- [Consigne donnée 1] Dans l'extrait sur les COMP, quel montant global l'université de Tours a-t-elle négocié pour son COMP 2024-2026 ?

Pour gérer la pénurie dans l’ESR, le gouvernement a une (mauvaise) réponse : les COMP 100%

Contexte

Depuis deux ans, le Ministère de l’Enseignement Supérieur et de la Recherche (MESR) a procédé à la mise en place de Contrats d’Objectifs, de Moyens et de Performance (COMP) qui permet aux universités d’obtenir sur projets des moyens complémentaires à leur dotation soclée (c’est-à-dire garantie de base), leur Subvention pour Charge de Service Publique (SCSP). Ces COMP concernaient jusqu’ici une part très faible (moins de 1%) du budget global des universités ; ces COMP visaient à financer des projets spécifiques sur une durée d’au maximum trois ans, l’obtention de l’intégralité des montants négociés étant dépendante de la réussite de ces projets (réussites mesurées par des « indicateurs de performance » et des valeurs cibles à atteindre).

A titre d’exemple, pour son COMP 2024-2026, l’université de Tours a négocié un COMP d’un montant global de 4,28 M€ (50% étant versés en 2024, 30% en 2025 et au plus 20% en 2026, l’obtention des derniers 20% étant suspendus à l’atteinte des cibles visées, par exemple des taux de réussite d’étudiant·es dans certaines filières).

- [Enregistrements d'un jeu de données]
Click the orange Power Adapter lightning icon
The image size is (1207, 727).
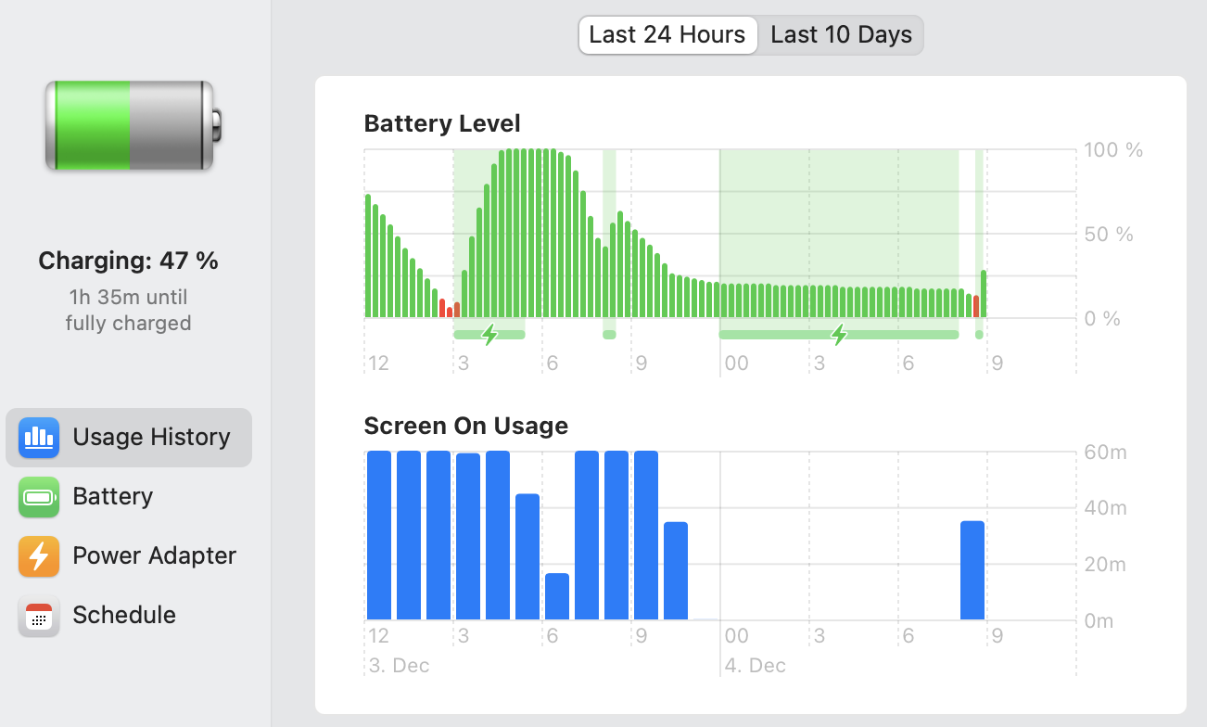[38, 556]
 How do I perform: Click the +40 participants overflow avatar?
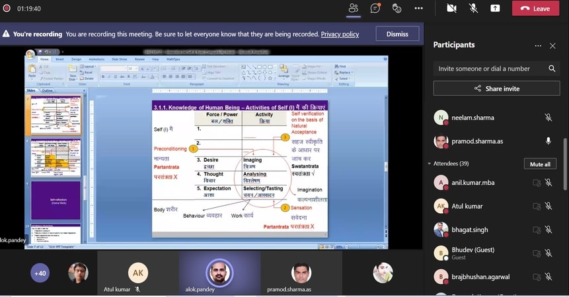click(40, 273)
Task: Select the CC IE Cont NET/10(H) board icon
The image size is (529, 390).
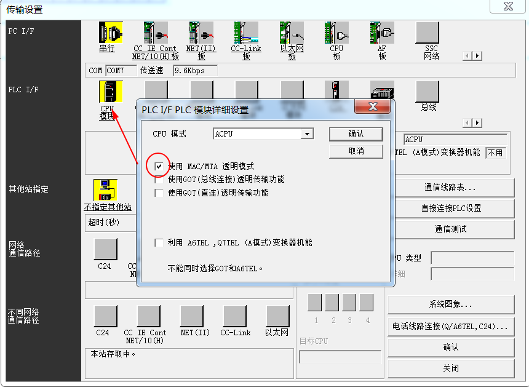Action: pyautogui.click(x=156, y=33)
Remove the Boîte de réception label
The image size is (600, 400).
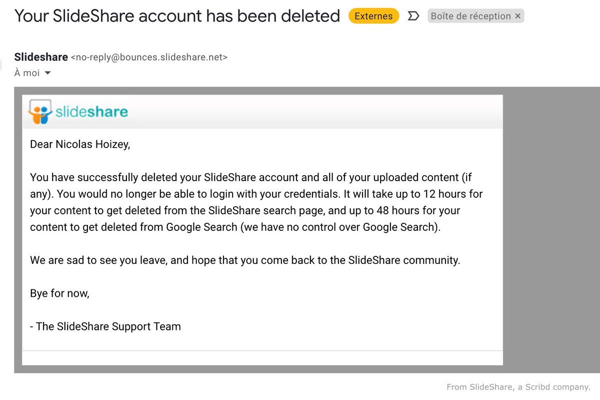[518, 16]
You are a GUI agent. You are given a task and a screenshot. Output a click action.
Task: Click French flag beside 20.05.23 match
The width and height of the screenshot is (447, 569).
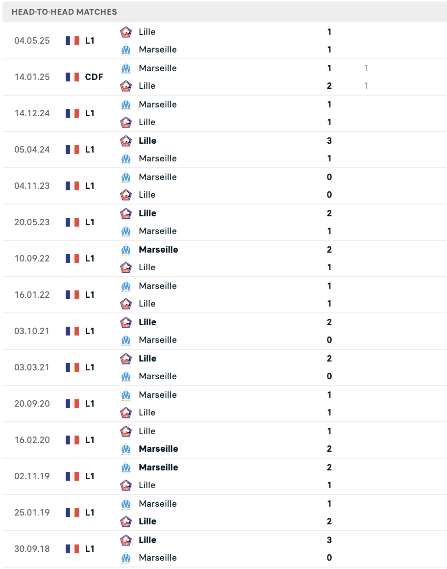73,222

- [Consigne donnée 2] Mettez à l'échelle tous les enregistrements ci-dessus : recopiez chacune de leurs lignes, consignes comprises, en multipliant par 1,4 les coordonnées des réponses et en les arrondissant à l'entier, les moitiés vers le haut. Laissez les autres nombres tels quels et omettez les images.

- [Réponse complète 1] 4,28 M€.

- [Réponse complète 2]
Click the orange Power Adapter lightning icon
The image size is (1207, 727).
[53, 778]
 How do I perform: Click the +40 participants overflow avatar?
click(56, 382)
Task: Select the CC IE Cont NET/10(H) board icon
The image size is (529, 390).
Action: pyautogui.click(x=218, y=46)
Remove the Boîte de réception label
The image size is (600, 400).
[725, 22]
You are a GUI agent. You are given a task and a screenshot. Output a click action.
Task: Click French flag beside 20.05.23 match
The width and height of the screenshot is (447, 569).
102,311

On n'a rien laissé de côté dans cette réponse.